L’utopie comme moteur de l’Histoire


Delémont a accueilli, il y a peu, un débat public sur l’utopie, suivi une semaine après d’une autre rencontre portant sur les collaborations, institutionnelles et privées, établies dans l’Arc jurassien.

Par Jean-Claude Crevoisier

Un premier constat, désabusé, le public ne s’est que très parcimonieusement intéressé à ces deux débats d’idées, malgré la qualité des intervenants et l’intérêt des sujets proposés. Par ailleurs, peu de parlementaires cantonaux (pourtant invités personnellement) ont profité des occasions qui leur étaient offertes d’échanger leurs vues notamment sur l’avenir de l’Arc jurassien. L’horizon du monde politique n’irait-il pas au-delà d’une législature? L’invitation à sortir la tête du guidon n’est pourtant pas réservée aux seuls rêveurs. Et l’anticipation devrait être une vertu cardinale de tous les décideurs.

L’utopie comme moteur de l’évolution sociale
 Lors du premier débat, Andy Gross, conseiller national zurichois établi à St-Ursanne, a fort utilement éclairé l’évolution du concept d’utopie. Parti, comme son étymologie l’indique, du projet «hors-sol» de Thomas More (1478-1535), inventeur du concept, l’utopie a été déclinée au cours des siècles suivants de multiples façons.
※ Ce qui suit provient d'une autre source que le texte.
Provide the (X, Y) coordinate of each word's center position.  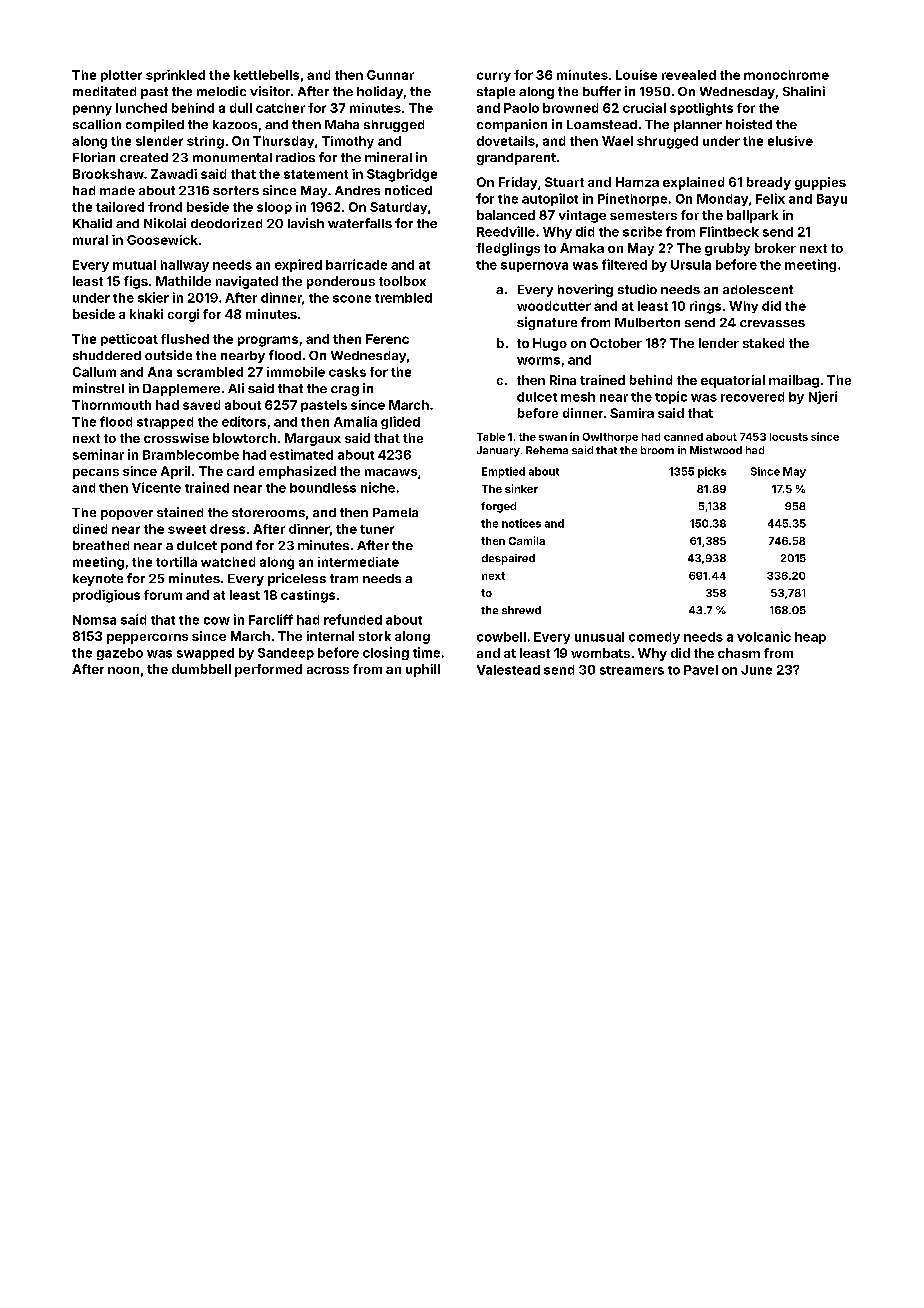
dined (90, 529)
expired (298, 265)
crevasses (772, 323)
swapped (205, 654)
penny (92, 110)
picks (712, 472)
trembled (403, 298)
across (328, 670)
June (756, 670)
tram (344, 578)
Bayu (832, 200)
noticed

Une forme de domination idéologique, à laquelle chacun devait se soumettre, fut toutefois la caractéristique commune de la plupart de ces visions d’avenir. Et certaines d’entre elles, en se concrétisant, s’accompagnèrent de coercitions plus ou moins violentes (exemple: la Révolution française).

Selon Andy Gross, les utopies d’aujourd’hui ont heureusement perdu ce caractère impérialiste. Elles se présentent comme des projets ouverts, participatifs, évolutifs tendant vers un but idéal. Un but que son approche coopérative, que les circonstances et les réalités peuvent encore adapter et préciser.
l va sans dire que nous partageons pleinement cette vision et cette définition de l’utopie. Il reste à rappeler que la réalisation de ce qu’on considère aujourd’hui comme une utopie est certes tributaire des contraintes extérieures, mais elle dépend aussi pour beaucoup de l’intérêt et de l’élan que suscite le projet.

Un canton de l’Arc jurassien?
’est l’utopie qui succède chez nous, tout en la sublimant, à celle de la réunification du Jura et du Jura bernois. Le deuxième débat, auquel nous avons fait allusion, sur les collaborations institutionnelles et privées établies à ce jour dans l’Arc jurassien en a esquissé les contours, les possibilités et les chances mais aussi les pesanteurs à vaincre et les écueils à éviter.

La bonne entente intercantonale actuelle, qui prévaut notamment au sein de la HEP BEJUNE et de la HE ARC, ne plaide peut-être pas (comme cela a été écrit) pour la nécessité immédiate d’un grand canton de l’Arc jurassien. Mais cette harmonie dépend étroitement (cela a été clairement précisé) d’une forme de connivence entre les directeurs cantonaux de la formation et de la non-implication, autre que budgétaire, des parlements respectifs. Une situation qui est donc fragile et dont l’assise autant que le contrôle démocratique restent aussi minimum que très indirects.

Des contraintes programmatiques, opérationnelles et financières ont incontestablement facilité les coopérations institutionnelles. Il n’en demeure pas moins que les entités de formation de l’Arc jurassien favorisent la rencontre, l’échange et l’interconnaissance tant des formateurs que des étudiants. Elles contribuent de ce fait à créer et à renforcer un réseau d’acteurs économiques, culturels et sociaux «arcjurassiens», qui prennent fortement conscience d’intérêts partagés et qui concourent à l’émergence ainsi qu’à l’affirmation d’une identité commune.

L’idée d’un canton de l’Arc jurassien n’est déjà plus un tabou. Sectoriellement pour l’instant, au gré des nécessités et des opportunités, des coopérations se mettent en place. Tôt ou tard cependant s’imposera l’exigence d’une gouvernance globale. Ne serait-ce que pour assurer tant une cohérence de l’action politique qu’un contrôle démocratique efficace. Le mouvement peut d’ailleurs s’accélérer grâce à l’évolution des mentalités. Et il y a urgence à réagir face aux menaces de marginalisation de l’Arc jurassien dans l’ensemble suisse (car les dangers ne sont pas seulement suisses alémaniques mais aussi lémano-centristes). La concrétisation de cette utopie n’est donc plus seulement souhaitable, elle d’ailleurs déjà du domaine du faisable. Mais elle est surtout nécessaire voire indispensable.